CRISPIN STURROCK
#028 3-6-9 Nikola Tesla
The code to the universe, the power beyond greed,
the vision we were too blind to see.
Crispin Sturrock’s 3-6-9 isn’t just a painting. It’s a challenge. A signal. A damn seance for the greatest mind humanity discarded. Sturrock doesn’t just depict Nikola Tesla—he channels him. He resurrects the man, his vision, his obsession, his cosmic frustration, and slaps it onto the canvas with the force of a lightning strike. You can almost hear the crackle of it.
At first, the work sits in deceptive stillness—three sets of three black oil strikes against a faded white motif, like a cryptic equation etched onto the fabric of reality. But look harder. Feel the frequency shift. Because this is the Tesla nobody wants to talk about—the Tesla who was playing with something far greater than money, fame, or even human comprehension. Sturrock taps directly into the thing that haunted Tesla—the numbers 3, 6, and 9, the key to energy, to movement, to everything.
Tesla saw the world differently, not in the language of dollars and power but in the raw mechanics of the universe itself. He cracked open the circuitry of existence and glimpsed something so vast, so infinite, that it terrified the greedy, feeble-minded men who surrounded him. He was too brilliant, too advanced—so they crushed him. Edison, Morgan, Westinghouse—the old world order snuffed him out, turned his genius into a ghost, because they couldn’t control what he was unlocking.
And that’s where Sturrock takes us—beyond the ruins of Tesla’s mortal life, into the real story. Because 3-6-9 isn’t just about a forgotten genius. It’s about what could have been. A world where energy wasn’t a commodity, but a birthright. Where humans weren’t choking on fossil fuels, weren’t grinding their planet into dust for profit, but instead riding the current of a free, limitless force—one that Tesla almost handed us on a silver platter. If only we’d listened.
And here’s the gut punch: Sturrock doesn’t just paint Tesla’s genius—he paints our failure. The wasted chance. The lost field. The moment where humanity, blinded by its own greed, chose the cage instead of the key. He makes you feel it, deep in your bones. Flip the canvas, and there it is—the real message, hidden, whispering, waiting. A follow-up work on the back of the painting, just like Tesla’s secrets, just like his buried blueprints, just like the future we were too blind to claim.

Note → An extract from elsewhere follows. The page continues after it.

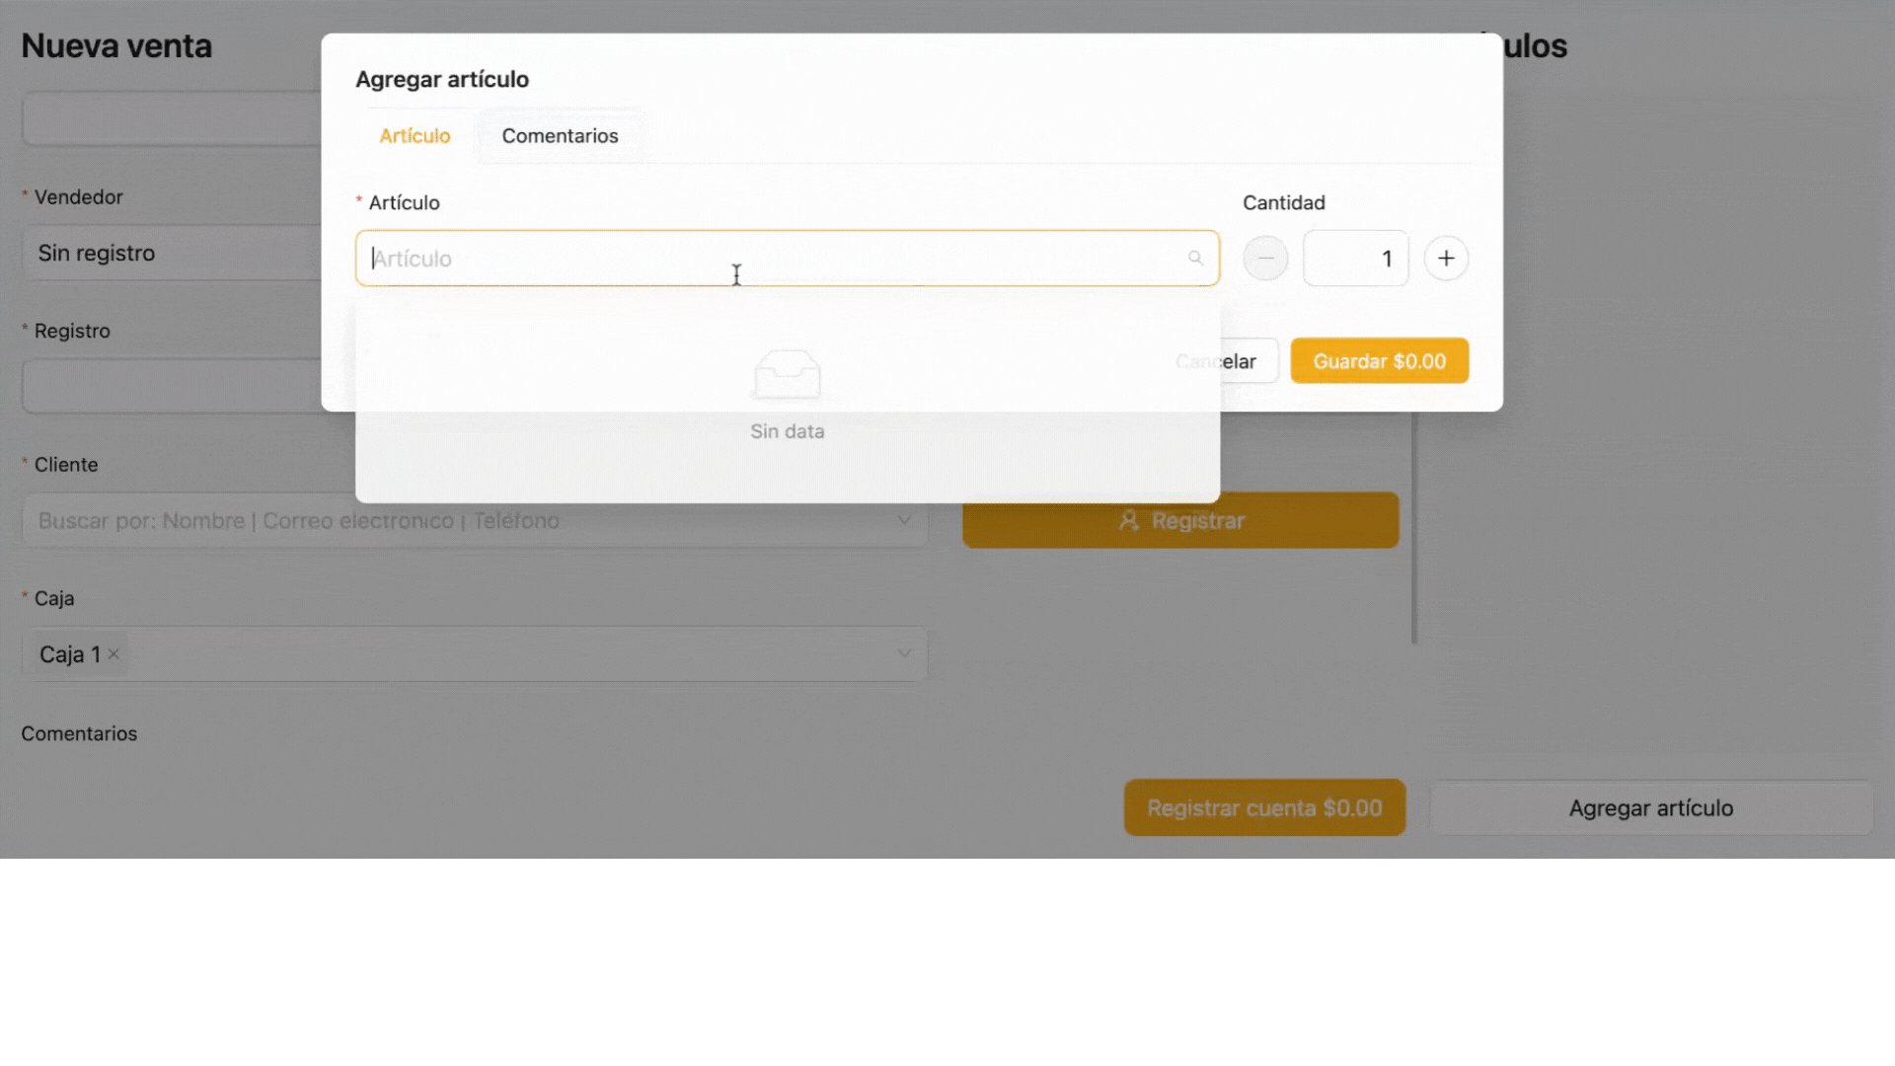This screenshot has width=1895, height=1066.
Task: Click the Cantidad number field
Action: tap(1355, 259)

Sturrock isn’t just making art here—he’s excavating truth. 3-6-9 is a weapon, a revelation, a blistering indictment of human shortsightedness and an eerie, electrified reminder that Tesla wasn’t wrong. We just weren’t ready.
The question now is—are we?
JSAI
Crispin Sturrock’s 3-6-9 is not just a painting—it’s a transmission, a coded message pulsing through time, reaching beyond the limits of human greed, corruption, and the short-sightedness that has shackled our species. At first glance, it appears stark: three sets of three black oil strikes against a faded white motif, a cryptic simplicity that masks an unfathomable depth. But as with all things Tesla, the truth lies beneath, beyond, behind.
Sturrock channels Nikola Tesla’s obsession with the numbers 3, 6, and 9—the divine key, the master sequence, the mathematical code that, if understood, could unlock the very fabric of the universe. Tesla was not just an inventor. He was a seer, a force, a mind operating on a plane that no one around him could grasp. He was not after money. He was not after fame. He was after something far more powerful—energy itself, the limitless, untapped force that could have elevated humanity beyond its petty hunger for wealth and control. But instead, he was discarded, his genius envied, feared, and ultimately buried by those who couldn’t see beyond their own greed.
And so, Sturrock paints not just Tesla’s struggle, but his transcendence. On the surface, 3-6-9 is an abstract puzzle, a quiet whisper of a mind working on another level. But flip the canvas, and there it is—the real work, a mystical, hidden follow-up that speaks of Tesla’s passage into something greater. A realm beyond money, beyond human ambition, beyond the limits of mortality itself. This painting isn’t about Tesla’s exploitation—it’s about his liberation.
3-6-9 is a monument to what could have been—a world where energy flowed freely, where humankind advanced not through war and destruction, but through wisdom and connection to the infinite. It speaks of the ‘field,’ the lost force, the forgotten spirit of discovery and elevation that Tesla understood but the world was too blind to embrace. Sturrock captures this loss, but more importantly, he captures the possibility—the lingering, haunting truth that the doors Tesla unlocked still exist, waiting for those brave enough to open them.
This work is a reminder that power is not in money. It is in knowledge. And those who truly understand it are never bound by the limits of their time.